──────── Exercise data ────────

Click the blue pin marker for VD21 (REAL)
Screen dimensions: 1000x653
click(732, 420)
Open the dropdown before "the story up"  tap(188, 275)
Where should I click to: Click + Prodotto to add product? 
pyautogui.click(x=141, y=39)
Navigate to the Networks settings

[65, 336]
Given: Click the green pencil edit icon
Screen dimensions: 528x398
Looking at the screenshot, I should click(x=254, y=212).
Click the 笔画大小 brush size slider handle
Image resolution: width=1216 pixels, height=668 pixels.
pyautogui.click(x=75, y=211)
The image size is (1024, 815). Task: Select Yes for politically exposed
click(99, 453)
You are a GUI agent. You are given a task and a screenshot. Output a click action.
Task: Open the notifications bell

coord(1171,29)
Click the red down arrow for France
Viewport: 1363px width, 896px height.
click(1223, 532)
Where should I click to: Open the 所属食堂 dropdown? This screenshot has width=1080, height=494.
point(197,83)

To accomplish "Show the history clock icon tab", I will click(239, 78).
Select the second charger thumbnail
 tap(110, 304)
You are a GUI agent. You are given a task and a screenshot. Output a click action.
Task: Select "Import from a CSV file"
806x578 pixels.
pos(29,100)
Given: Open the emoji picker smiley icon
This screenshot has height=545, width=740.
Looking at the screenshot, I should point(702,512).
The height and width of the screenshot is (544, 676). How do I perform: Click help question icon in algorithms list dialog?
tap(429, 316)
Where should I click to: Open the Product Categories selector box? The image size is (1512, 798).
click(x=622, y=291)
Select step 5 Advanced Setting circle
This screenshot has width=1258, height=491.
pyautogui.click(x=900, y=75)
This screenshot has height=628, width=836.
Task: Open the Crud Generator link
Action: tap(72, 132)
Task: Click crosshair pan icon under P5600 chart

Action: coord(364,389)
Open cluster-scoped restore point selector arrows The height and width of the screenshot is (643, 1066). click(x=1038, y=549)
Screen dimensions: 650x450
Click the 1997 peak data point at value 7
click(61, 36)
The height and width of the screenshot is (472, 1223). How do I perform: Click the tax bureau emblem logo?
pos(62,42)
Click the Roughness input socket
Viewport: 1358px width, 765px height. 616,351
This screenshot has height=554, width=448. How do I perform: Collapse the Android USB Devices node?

────────

An exact copy of all the records is what is needed here.

## Answer box
Click the blue pin marker for VD21 (REAL)
Screen dimensions: 1000x653
click(732, 420)
Open the dropdown before "the story up"  tap(188, 275)
Where should I click to: Click + Prodotto to add product? 
pyautogui.click(x=141, y=39)
Navigate to the Networks settings

[65, 336]
Given: Click the green pencil edit icon
Screen dimensions: 528x398
Looking at the screenshot, I should click(x=254, y=212).
Click the 笔画大小 brush size slider handle
Image resolution: width=1216 pixels, height=668 pixels.
pyautogui.click(x=75, y=211)
The image size is (1024, 815). Task: Select Yes for politically exposed
click(99, 453)
You are a GUI agent. You are given a task and a screenshot. Output a click action.
Task: Open the notifications bell

coord(1171,29)
Click the red down arrow for France
Viewport: 1363px width, 896px height.
click(1223, 532)
Where should I click to: Open the 所属食堂 dropdown? This screenshot has width=1080, height=494.
point(197,83)

To accomplish "Show the history clock icon tab", I will click(239, 78).
Select the second charger thumbnail
 tap(110, 304)
You are a GUI agent. You are given a task and a screenshot. Output a click action.
Task: Select "Import from a CSV file"
806x578 pixels.
pos(29,100)
Given: Open the emoji picker smiley icon
This screenshot has height=545, width=740.
Looking at the screenshot, I should point(702,512).
The height and width of the screenshot is (544, 676). How do I perform: Click help question icon in algorithms list dialog?
tap(429, 316)
Where should I click to: Open the Product Categories selector box? The image size is (1512, 798).
click(x=622, y=291)
Select step 5 Advanced Setting circle
This screenshot has width=1258, height=491.
pyautogui.click(x=900, y=75)
This screenshot has height=628, width=836.
Task: Open the Crud Generator link
Action: tap(72, 132)
Task: Click crosshair pan icon under P5600 chart

Action: coord(364,389)
Open cluster-scoped restore point selector arrows The height and width of the screenshot is (643, 1066). click(x=1038, y=549)
Screen dimensions: 650x450
Click the 1997 peak data point at value 7
click(61, 36)
The height and width of the screenshot is (472, 1223). How do I perform: Click the tax bureau emblem logo?
pos(62,42)
Click the Roughness input socket
Viewport: 1358px width, 765px height. 616,351
This screenshot has height=554, width=448. How do I perform: Collapse the Android USB Devices node?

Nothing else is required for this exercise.